The tendency of any cost center is to be replaced by cheaper consultancy or
automated away. And in companies with entrenched managers, hackers never move
up.

------
stevetursi
When I think of "Dead End Job", I think of a clerk at a convenience store or
fast food joint, the guy who drives a tractor for the company that won the
contract to cut the grass on the side of the highway, or the janitor comes to
clean our offices at night.

It's hard to imagine a working programmer making $80K at a stable company as
being in a dead-end job. Maybe in the strictest sense of the word it's a dead-
end if they don't have the opportunity to advance, but if that is the end,
then they didn't do so bad - and if you're in that situation and you do think
that way, ask the janitor who empties your trash at 8pm how he feels about
your dead end job.

If you feel like you're not reaching your potential, then yeah, I know what
you mean. I feel the same way. But me not reaching my potential is different
than having a dead end job.

------
swinnipeg
5 years experience is very different than 1 year of experience repeated 5
times.

Many positions aren't designed for growth, and you really need to ask your
self if you have been growing professionally when in that position. You risk
losing whatever edge you once had.

IMO having side projects (with some sort of attached business goal) / and some
contracting is a great option if you aren't ready to leave a job that is going
nowhere.

------
changdizzle
Most of the responses here are from developers but from a more business
perspective, I find this article somewhat flawed.

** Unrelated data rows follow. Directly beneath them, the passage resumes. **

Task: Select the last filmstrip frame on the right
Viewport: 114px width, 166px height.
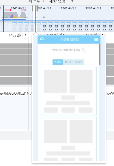Action: tap(110, 27)
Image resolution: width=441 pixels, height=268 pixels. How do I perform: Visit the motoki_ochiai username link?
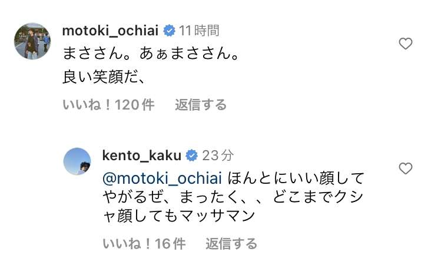point(111,30)
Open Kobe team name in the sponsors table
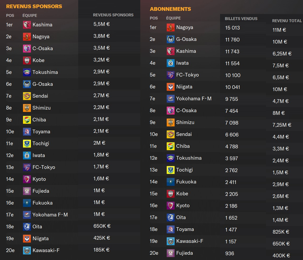Viewport: 303px width, 260px height. point(39,60)
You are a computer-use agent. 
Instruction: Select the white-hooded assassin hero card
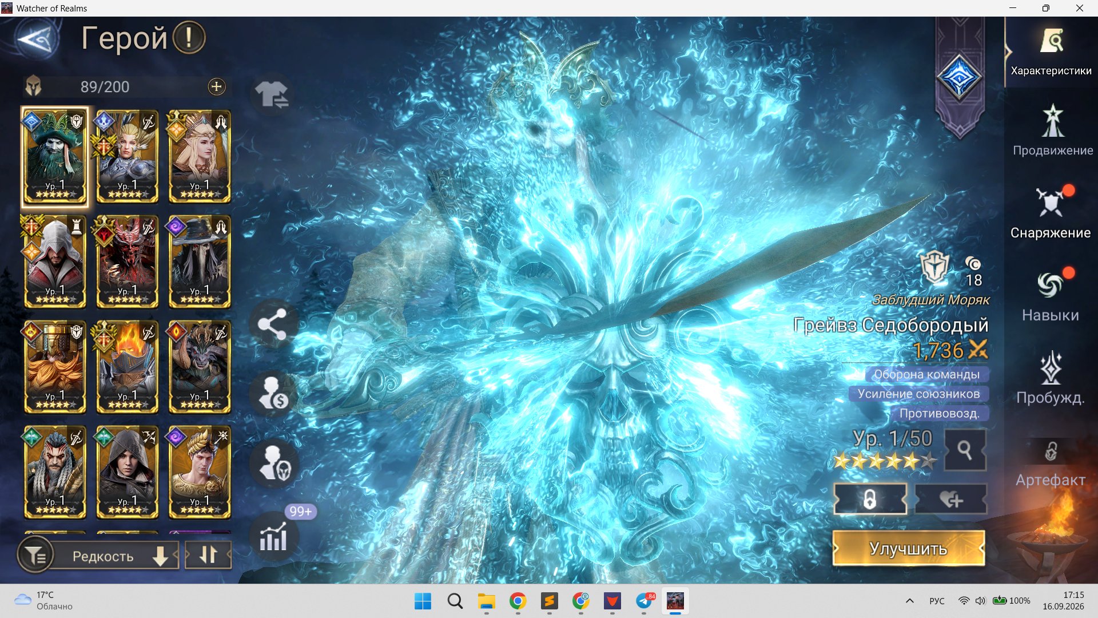pos(55,262)
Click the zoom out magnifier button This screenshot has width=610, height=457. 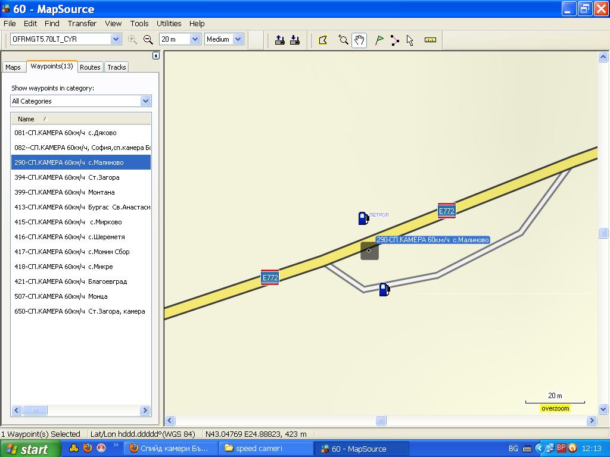(148, 39)
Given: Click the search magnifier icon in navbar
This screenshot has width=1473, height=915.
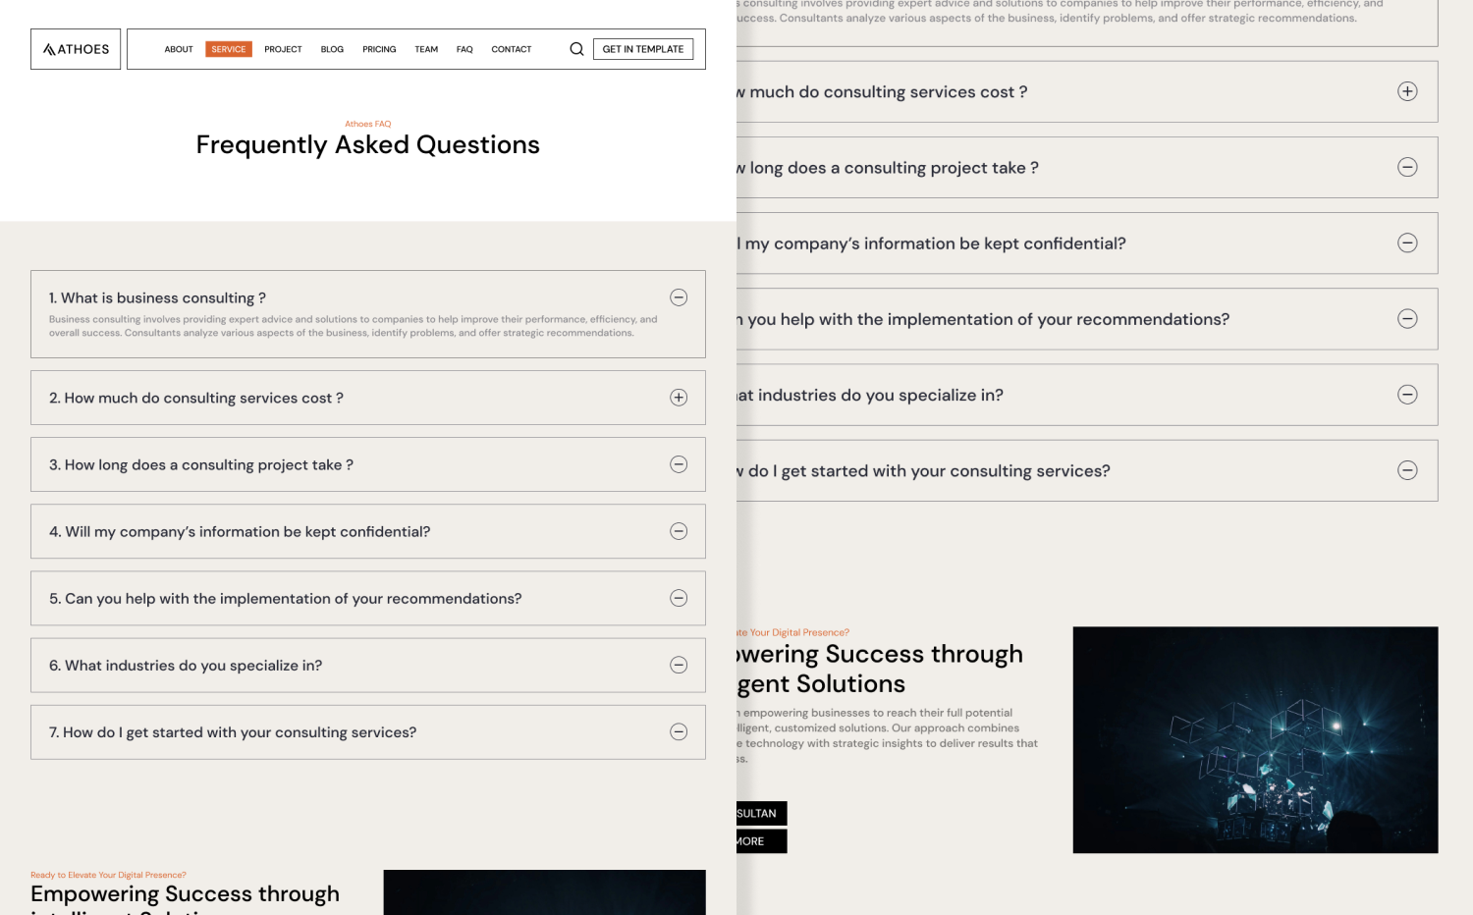Looking at the screenshot, I should [576, 49].
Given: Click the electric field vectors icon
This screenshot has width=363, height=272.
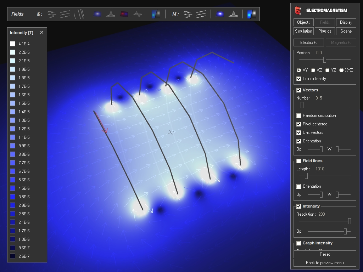Looking at the screenshot, I should [x=52, y=14].
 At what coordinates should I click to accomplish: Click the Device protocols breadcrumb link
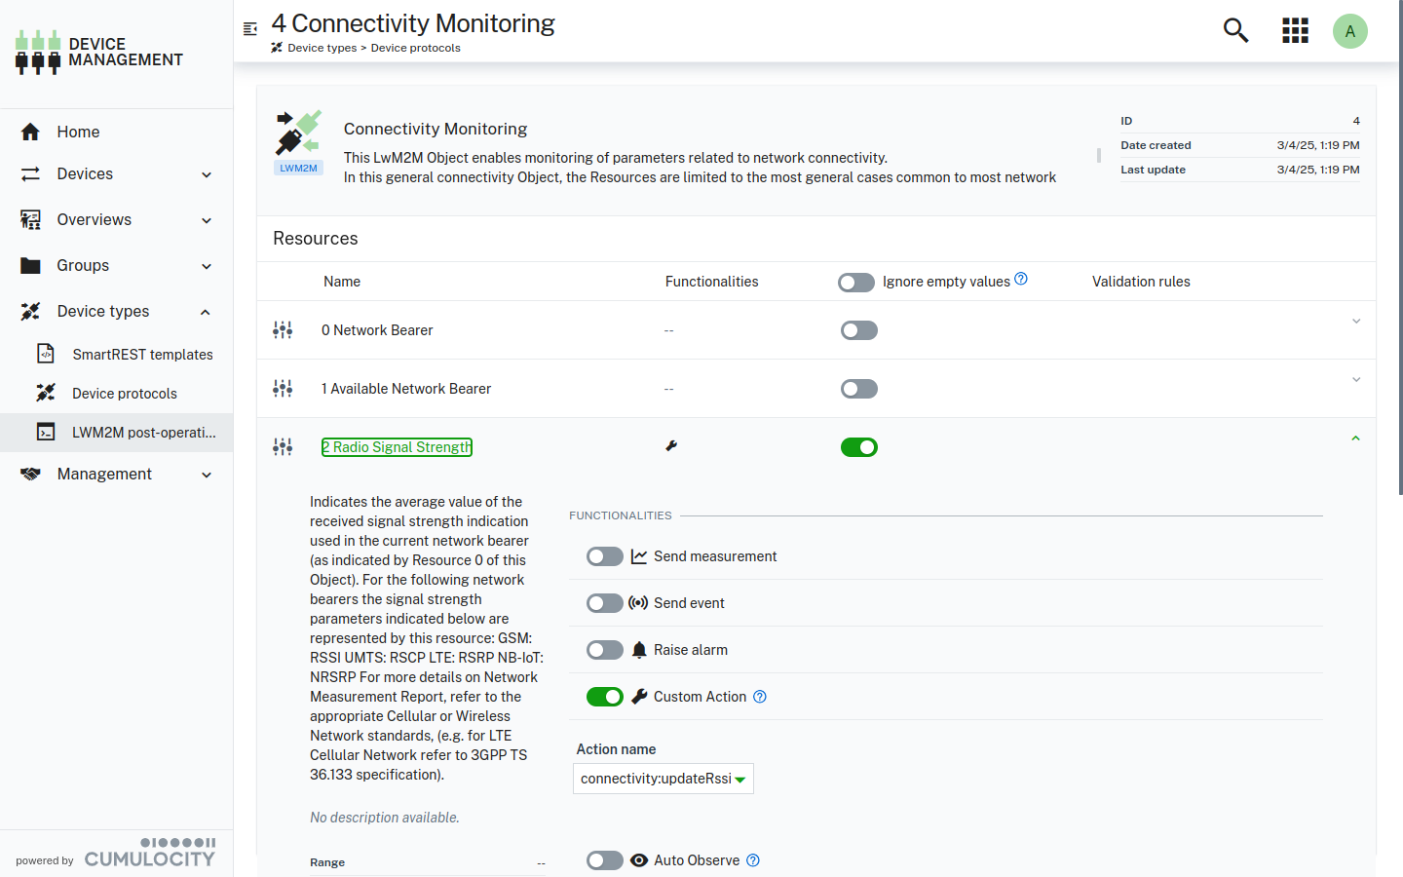(x=415, y=48)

Regarding "It Would Take a
Big Event for You to Get Promoted," the author says "For example, say your
boss has been in her position for five years, and her boss has been in his
position for seven—and they both seem very comfortable where they are. That
means, in order for you to move up, something would have to entice one of
those big wigs out of his or her position. "

A good manager should be able to promote and advance their employee if they're
adding significant value even if it doesn't mean taking the manager's
position.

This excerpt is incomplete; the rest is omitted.